[Stored data]
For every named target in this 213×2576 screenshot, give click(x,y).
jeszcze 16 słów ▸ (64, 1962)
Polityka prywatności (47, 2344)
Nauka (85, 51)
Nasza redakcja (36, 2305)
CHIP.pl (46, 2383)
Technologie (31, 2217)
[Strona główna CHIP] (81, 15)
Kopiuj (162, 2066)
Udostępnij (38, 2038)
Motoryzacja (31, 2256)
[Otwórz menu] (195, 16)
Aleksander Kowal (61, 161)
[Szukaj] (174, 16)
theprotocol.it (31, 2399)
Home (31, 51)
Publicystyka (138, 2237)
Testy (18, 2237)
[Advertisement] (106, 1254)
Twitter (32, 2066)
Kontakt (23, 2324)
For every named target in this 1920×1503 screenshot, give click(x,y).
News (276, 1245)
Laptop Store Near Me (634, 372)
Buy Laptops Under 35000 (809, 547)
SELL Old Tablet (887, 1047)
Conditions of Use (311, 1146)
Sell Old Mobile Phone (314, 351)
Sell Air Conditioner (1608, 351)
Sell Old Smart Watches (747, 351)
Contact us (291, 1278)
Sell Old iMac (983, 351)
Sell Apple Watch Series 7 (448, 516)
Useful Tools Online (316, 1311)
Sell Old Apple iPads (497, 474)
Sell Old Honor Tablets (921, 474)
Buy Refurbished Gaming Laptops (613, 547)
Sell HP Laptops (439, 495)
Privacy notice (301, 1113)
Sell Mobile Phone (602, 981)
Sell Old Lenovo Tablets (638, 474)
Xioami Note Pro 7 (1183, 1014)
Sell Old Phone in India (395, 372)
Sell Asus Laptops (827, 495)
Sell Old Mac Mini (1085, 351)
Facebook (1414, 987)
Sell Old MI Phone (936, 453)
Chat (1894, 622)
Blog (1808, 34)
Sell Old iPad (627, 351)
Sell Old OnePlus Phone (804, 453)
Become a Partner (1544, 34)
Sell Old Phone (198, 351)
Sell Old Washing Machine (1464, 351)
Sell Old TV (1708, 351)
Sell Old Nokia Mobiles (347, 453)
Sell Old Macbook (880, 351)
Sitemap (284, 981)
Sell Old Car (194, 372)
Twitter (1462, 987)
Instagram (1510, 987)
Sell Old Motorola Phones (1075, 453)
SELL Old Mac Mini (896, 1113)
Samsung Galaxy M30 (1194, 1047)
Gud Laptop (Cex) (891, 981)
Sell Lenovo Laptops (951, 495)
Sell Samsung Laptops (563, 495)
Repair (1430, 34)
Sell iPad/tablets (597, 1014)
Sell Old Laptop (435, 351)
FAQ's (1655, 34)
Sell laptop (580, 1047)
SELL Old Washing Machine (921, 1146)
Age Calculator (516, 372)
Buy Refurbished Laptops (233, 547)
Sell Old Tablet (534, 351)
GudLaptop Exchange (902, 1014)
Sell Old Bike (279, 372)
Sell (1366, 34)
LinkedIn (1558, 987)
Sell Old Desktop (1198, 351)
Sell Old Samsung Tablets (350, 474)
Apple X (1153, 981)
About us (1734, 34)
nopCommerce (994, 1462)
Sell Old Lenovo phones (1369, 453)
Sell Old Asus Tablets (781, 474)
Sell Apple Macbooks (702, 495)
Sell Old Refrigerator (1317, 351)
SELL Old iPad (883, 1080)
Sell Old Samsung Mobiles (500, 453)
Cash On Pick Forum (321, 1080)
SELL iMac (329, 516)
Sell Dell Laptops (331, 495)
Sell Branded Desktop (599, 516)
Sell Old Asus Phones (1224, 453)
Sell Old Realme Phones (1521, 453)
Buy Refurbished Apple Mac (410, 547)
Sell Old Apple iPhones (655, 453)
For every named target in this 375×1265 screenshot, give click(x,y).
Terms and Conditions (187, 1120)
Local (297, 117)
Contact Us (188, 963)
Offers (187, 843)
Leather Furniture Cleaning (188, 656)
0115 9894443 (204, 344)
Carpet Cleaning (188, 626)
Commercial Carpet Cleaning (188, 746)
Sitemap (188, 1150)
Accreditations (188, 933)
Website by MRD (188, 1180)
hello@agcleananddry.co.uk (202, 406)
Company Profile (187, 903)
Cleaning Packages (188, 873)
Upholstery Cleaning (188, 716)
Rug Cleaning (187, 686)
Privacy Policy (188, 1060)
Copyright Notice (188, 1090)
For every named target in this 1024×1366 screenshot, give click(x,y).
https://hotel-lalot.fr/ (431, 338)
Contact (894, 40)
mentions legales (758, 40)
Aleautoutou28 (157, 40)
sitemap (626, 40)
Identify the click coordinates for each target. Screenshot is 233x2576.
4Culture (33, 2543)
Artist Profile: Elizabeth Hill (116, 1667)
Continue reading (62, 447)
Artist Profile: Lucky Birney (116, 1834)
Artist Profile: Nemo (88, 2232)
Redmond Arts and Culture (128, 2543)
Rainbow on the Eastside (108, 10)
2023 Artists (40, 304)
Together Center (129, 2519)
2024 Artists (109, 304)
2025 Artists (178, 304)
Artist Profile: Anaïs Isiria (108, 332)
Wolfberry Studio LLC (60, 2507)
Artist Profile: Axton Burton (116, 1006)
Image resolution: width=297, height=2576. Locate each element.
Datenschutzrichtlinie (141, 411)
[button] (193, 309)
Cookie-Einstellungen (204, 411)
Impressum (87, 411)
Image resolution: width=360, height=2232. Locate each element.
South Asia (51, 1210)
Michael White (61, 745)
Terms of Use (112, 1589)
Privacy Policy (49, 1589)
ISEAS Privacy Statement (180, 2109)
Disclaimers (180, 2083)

= Task brief =
Nothing but the lines from the one containing "Privacy Policy (49, 1589)" through the last line of the data above should be given again, each exactly as it stands.

= Solution to this task =
Privacy Policy (49, 1589)
ISEAS Privacy Statement (180, 2109)
Disclaimers (180, 2083)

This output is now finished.